For long periods of my life, I did not take vacation. After I entered middle school, we barely ever took family trips; in college, I visited some amazing places, but my travels always had a purpose, whether it was work or training or racing. The idea of just taking vacation – to do nothing – was foreign.
Now, as an adult balancing school and a job and living by myself, I have a different outlook. The harder you work, the more you need a break. Think of it like intervals as an endurance athlete: you can do long threshold intervals with short rests in between. Or you can do really hard, short intervals, where you need rest more frequently. At this stage in my life, I’m doing some very high-intensity intervals. I can go on one weekend trip and feel like I’ve come to a revelation about some aspect of my life; apparently it took five to realize that I need to keep taking these trips.
I needed recovery, and I am going to keep needing it. I have to build it into my plans. Burnout is not an option; periodically doing nothing is a very good one.
I arranged the trip less than a week before leaving. With my current project, I have to work most weekends and holidays.
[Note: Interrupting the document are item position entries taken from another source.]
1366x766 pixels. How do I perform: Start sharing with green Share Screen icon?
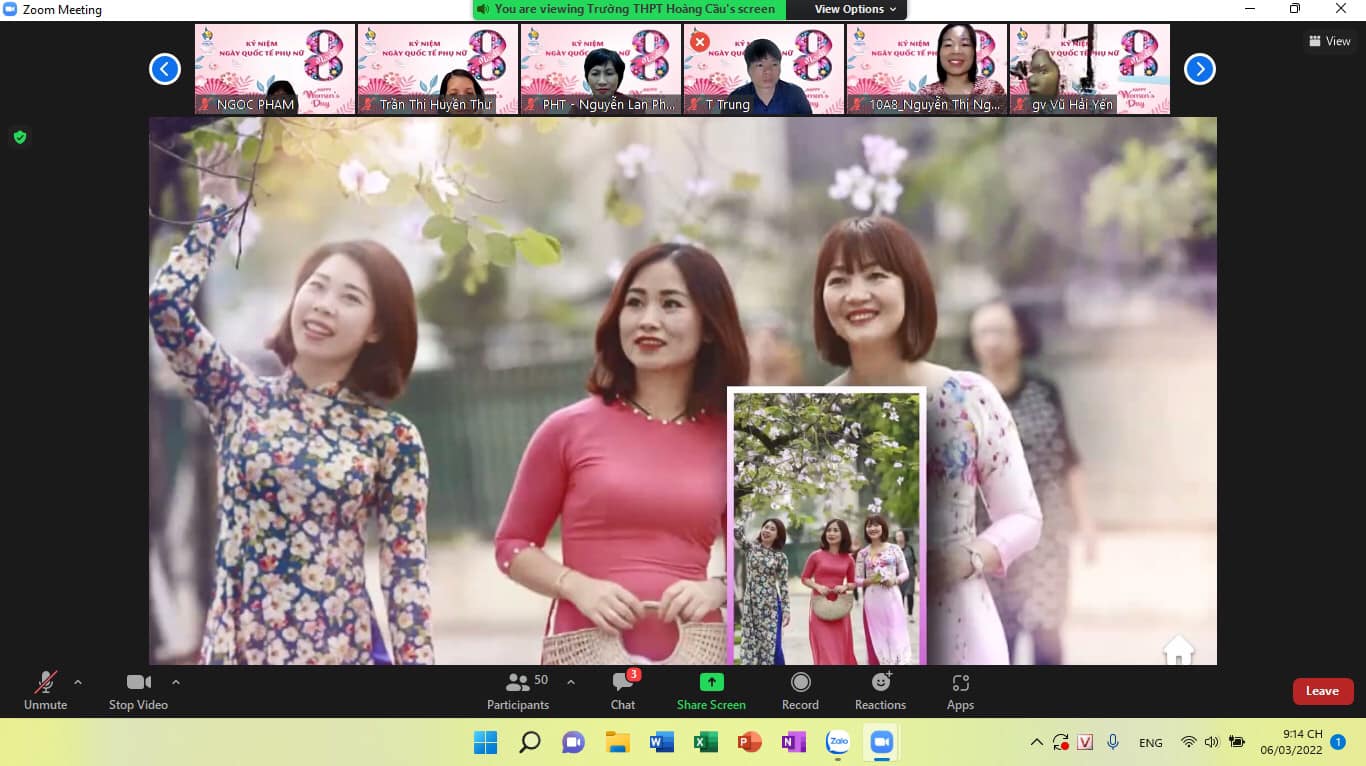[x=711, y=691]
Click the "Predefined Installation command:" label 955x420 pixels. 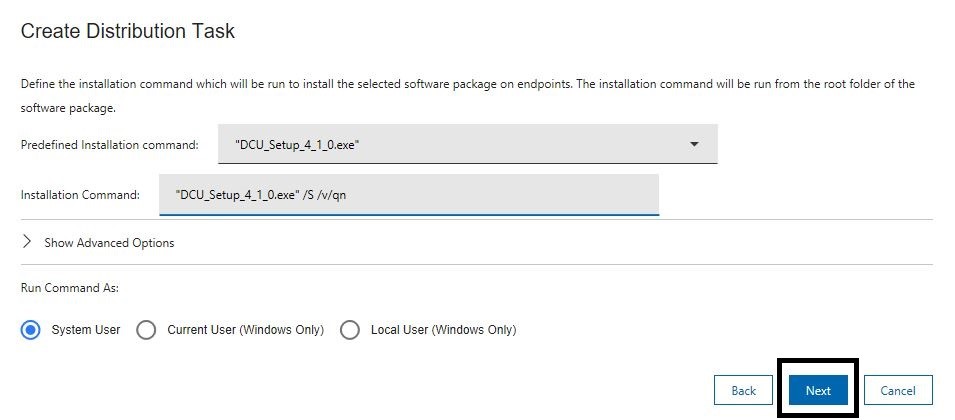[108, 145]
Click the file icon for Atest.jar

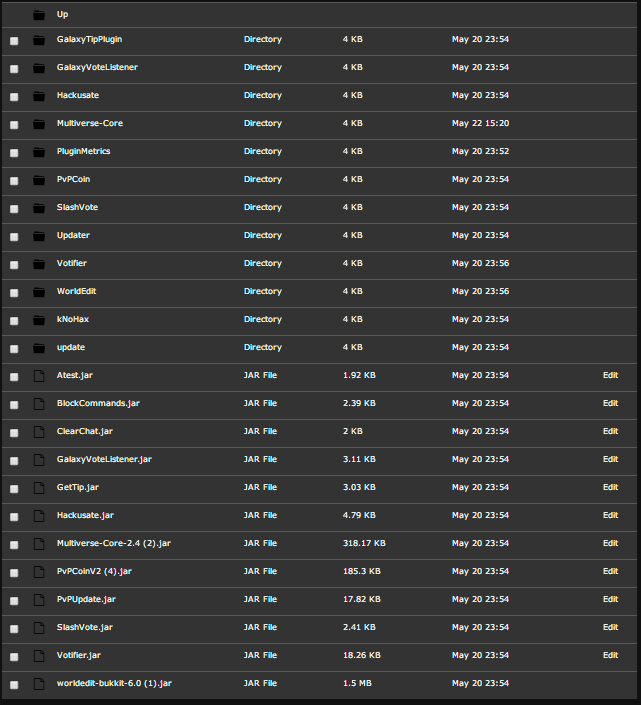[x=39, y=376]
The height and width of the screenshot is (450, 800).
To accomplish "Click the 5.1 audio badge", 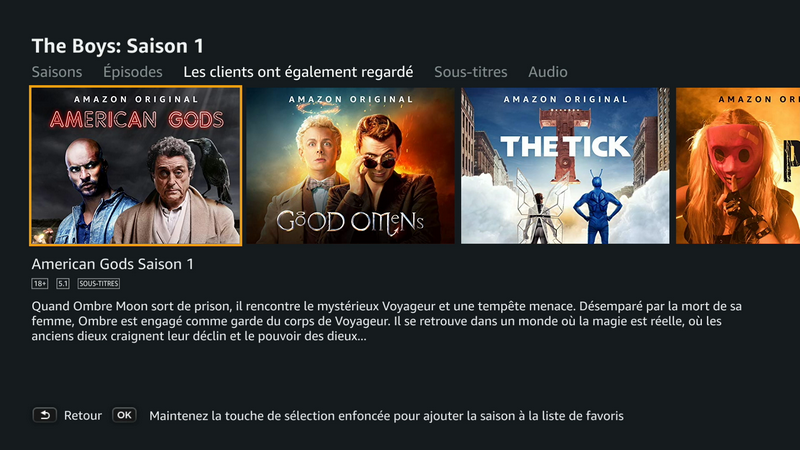I will [x=63, y=284].
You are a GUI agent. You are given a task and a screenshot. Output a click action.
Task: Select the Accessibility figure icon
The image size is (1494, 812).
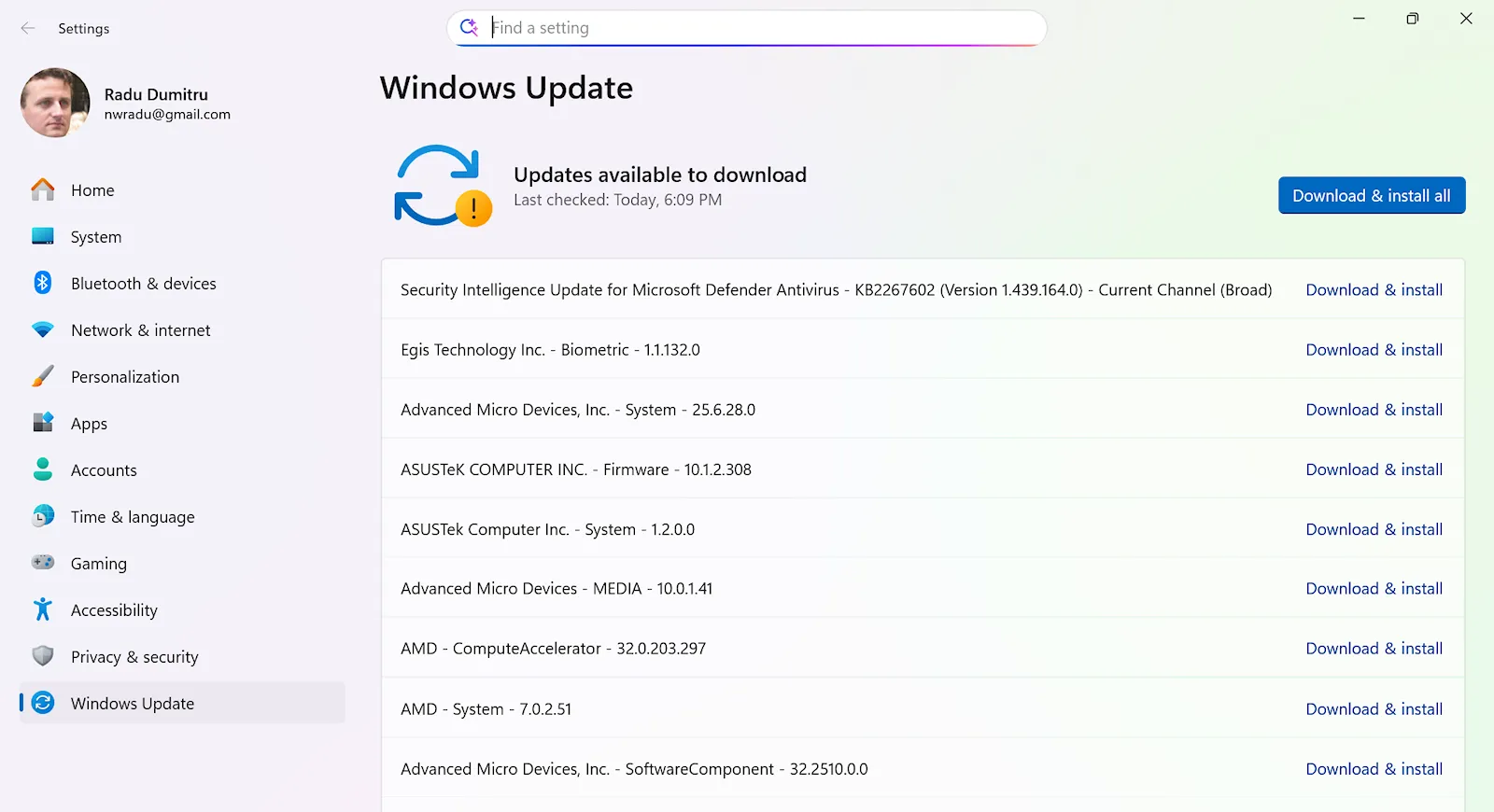point(43,609)
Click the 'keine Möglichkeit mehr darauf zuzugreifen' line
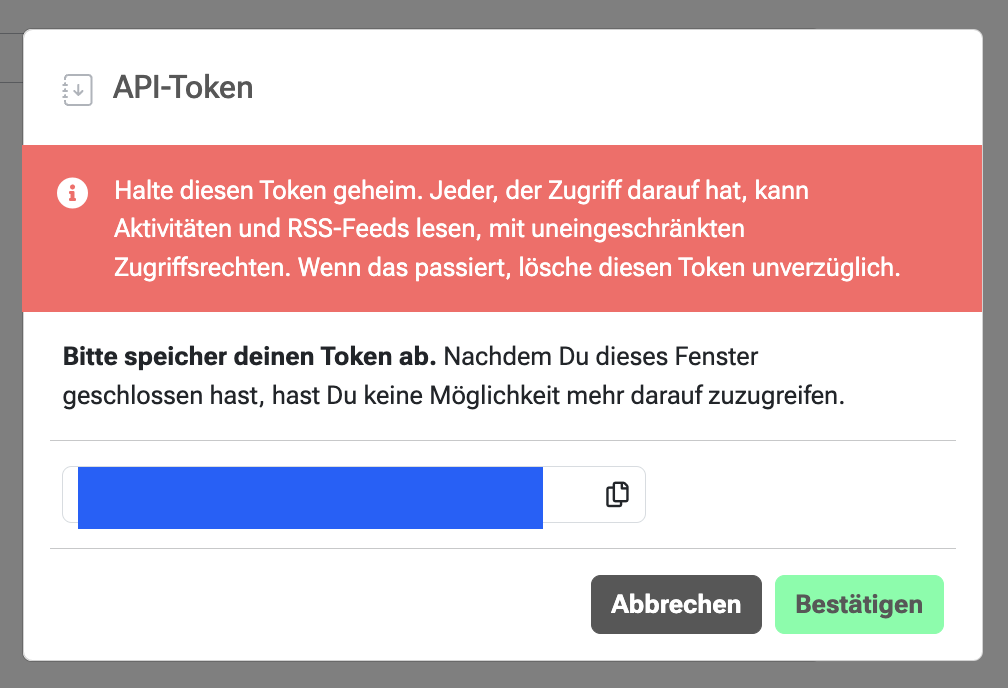The height and width of the screenshot is (688, 1008). [604, 395]
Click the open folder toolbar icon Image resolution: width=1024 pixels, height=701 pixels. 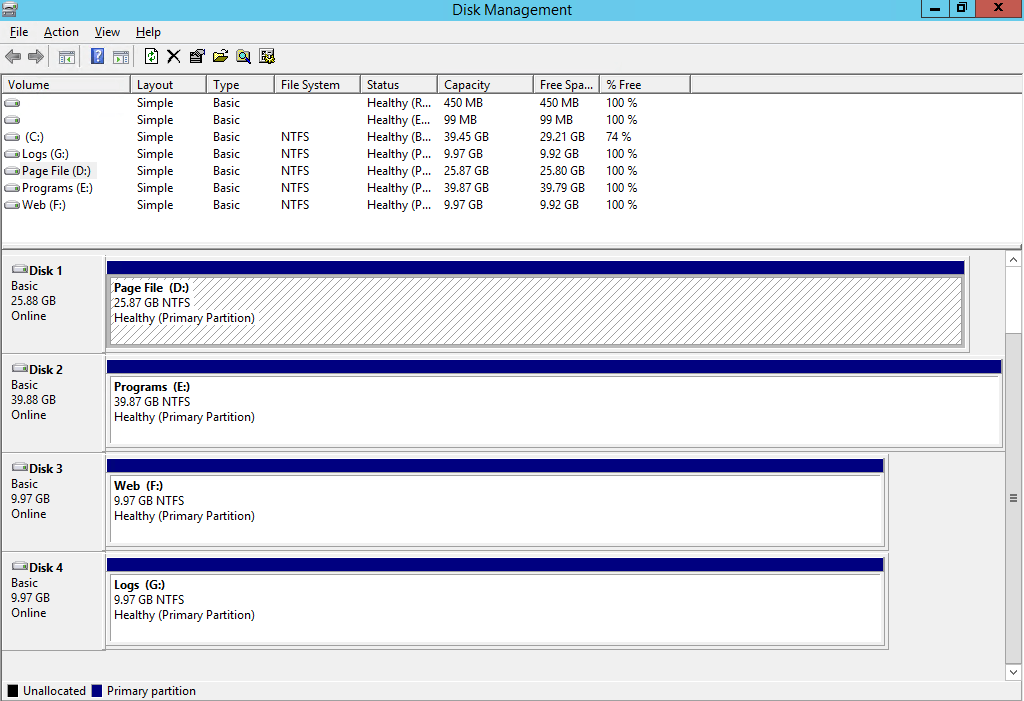tap(220, 56)
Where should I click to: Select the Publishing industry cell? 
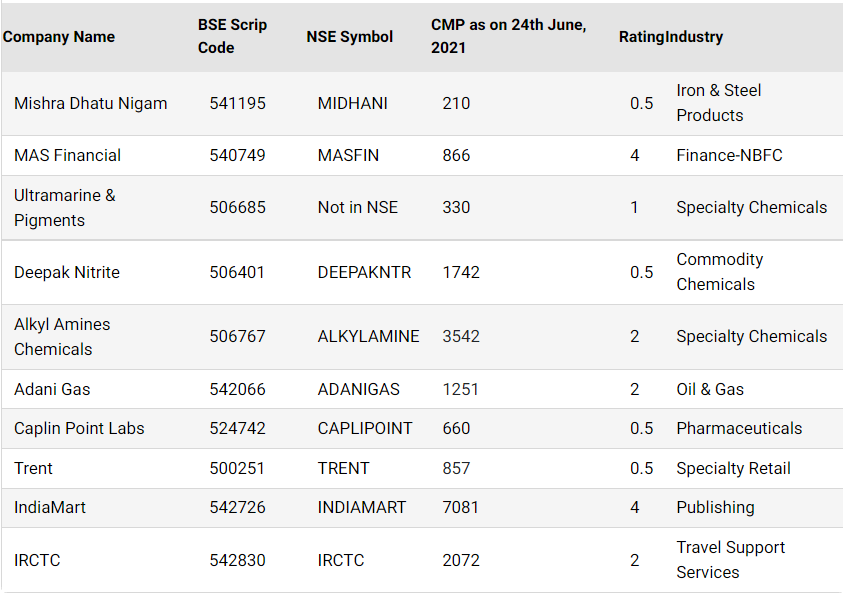pos(715,508)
In theory I split these obligations with my supervisor, but I’m never quite sure what her schedule is, which leaves me in the lurch and often on the hook. So, suddenly, it was a mad dash: I need to get out of here. I can get out of here! Train tickets, a plane ticket, a hotel reservation. And here I was, running back along the rocky coast of a famous island. (Besides all the Napoleon stuff, Christopher Columbus was apparently born in Calvi.)
And it’s amazing that I have the opportunity, and the means, to something like this. I am a lucky girl. This semester my trips have never been more than long weekends, but they have gotten progressively more expensive: each time, the hotel ten Euros a night more than the last. After a few trips, that adds up. And Calvi was the worst; you can stay somewhere cheap, or stay somewhere decent. I’ll be skimping for two weeks to make up for it, but it was completely worth it, even the ill-advisdely pricey last dinner I ate at a restaurant in the citadel, overlooking the harbor.
The island has incredibly natural beauty. I wish I could have spent a week, or a month, exploring it all. With little public transportation, I was limited to forays on foot from town, but even just in three days, just around Calvi, I was amazed by what I could do. I would spend the mornings running or hiking (I’ll post a separate photo gallery from my last hike), and then make sure to spend each afternoon on the beach.
By the time I left on Sunday, I was in a different state of mind, a more calm, relaxed, and centered state of mind. It was hard to say goodbye to Corsica, because I really fell in love. I want to come back in two months, when the Tour de France rolls through with three long stages. (I can’t; it coincides with the week my project is due.)
I want to come back every spring for the rest of my life.
That probably isn’t possible, but I know that I will be back. So in that way, and with my newly zen outlook, it wasn’t so hard to say goodbye after all.